Dalam gugatan yang tercatat dengan nomor perkara 58/PUU-XXIII/2025, keduanya menilai pengesahan UU TNI tidak dilandasi kondisi genting yang memaksa, serta menuntut pertanggungjawaban materiil dari Presiden dan DPR RI.
Kuasa hukum pemohon menyampaikan bahwa tidak ada urgensi atau situasi luar biasa yang mengharuskan pemerintah dan DPR terburu-buru mengesahkan perubahan UU TNI tersebut.
Hal itu, menurut pemohon, bertentangan dengan prinsip kegentingan memaksa sebagaimana ditetapkan dalam Putusan MK Nomor 138/PUU-VIII/2009.
"Ketika UU TNI dilahirkan, tidak terdapat keadaan yang masuk kategori kegentingan yang memaksa, karena TNI masih dapat menjalankan tugas dan kewenangan sesuai UUD 1945 dan peraturan lainnya," ujar kuasa hukum saat sidang panel 3 di Gedung MK, Jakarta, Jumat (9/5/2025).
Dua Petitum: Batalkan UU dan Bayar Ganti Rugi
Dalam petitum utama, pemohon meminta MK menyatakan UU Nomor 3 Tahun 2025 bertentangan dengan UUD 1945 dan tidak memiliki kekuatan hukum mengikat.
Mereka juga meminta agar ketentuan dalam UU Nomor 34 Tahun 2004 yang telah diubah diberlakukan kembali.

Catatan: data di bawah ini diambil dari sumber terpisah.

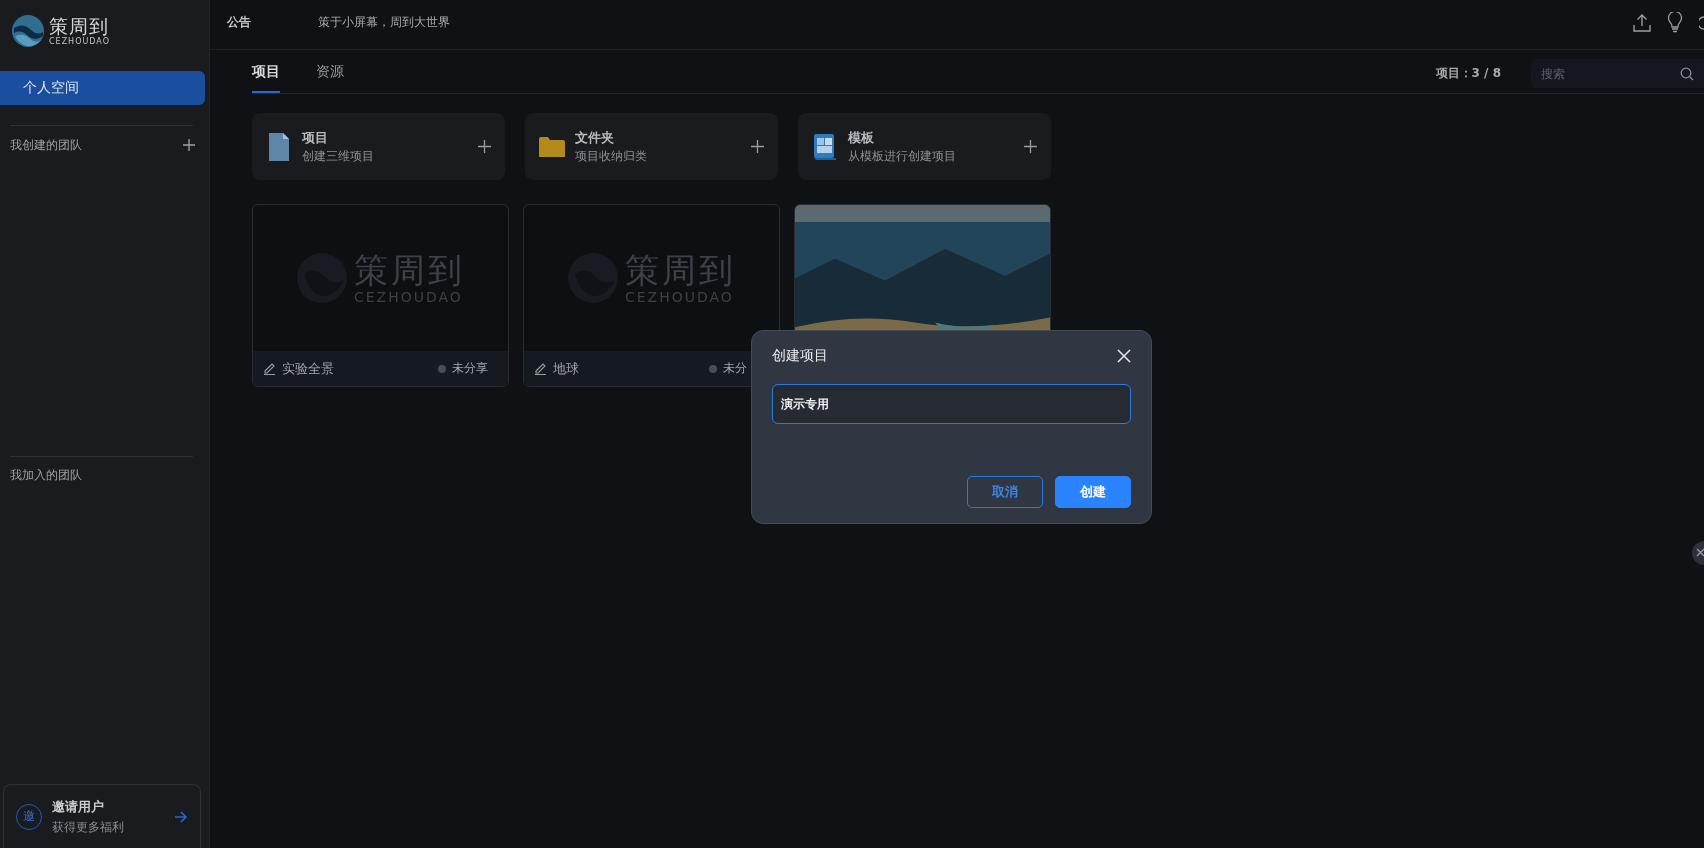 The width and height of the screenshot is (1704, 848). What do you see at coordinates (902, 156) in the screenshot?
I see `card-subtitle: 从模板进行创建项目` at bounding box center [902, 156].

Namun yang mengejutkan, dalam petitum alternatifnya, pemohon meminta Mahkamah memerintahkan Presiden RI dan DPR RI untuk membayar ganti rugi kepada negara masing-masing sebesar Rp 25 miliar dan Rp 50 miliar, karena dinilai lalai dalam melaksanakan tugas konstitusional.
"Menghukum Presiden Republik Indonesia Periode 2024-2029 untuk membayar ganti rugi sebesar Rp 25 miliar kepada negara, dan menghukum anggota DPR RI yang hadir dalam rapat paripurna pengesahan UU TNI membayar Rp 50 miliar," bunyi petitum pemohon.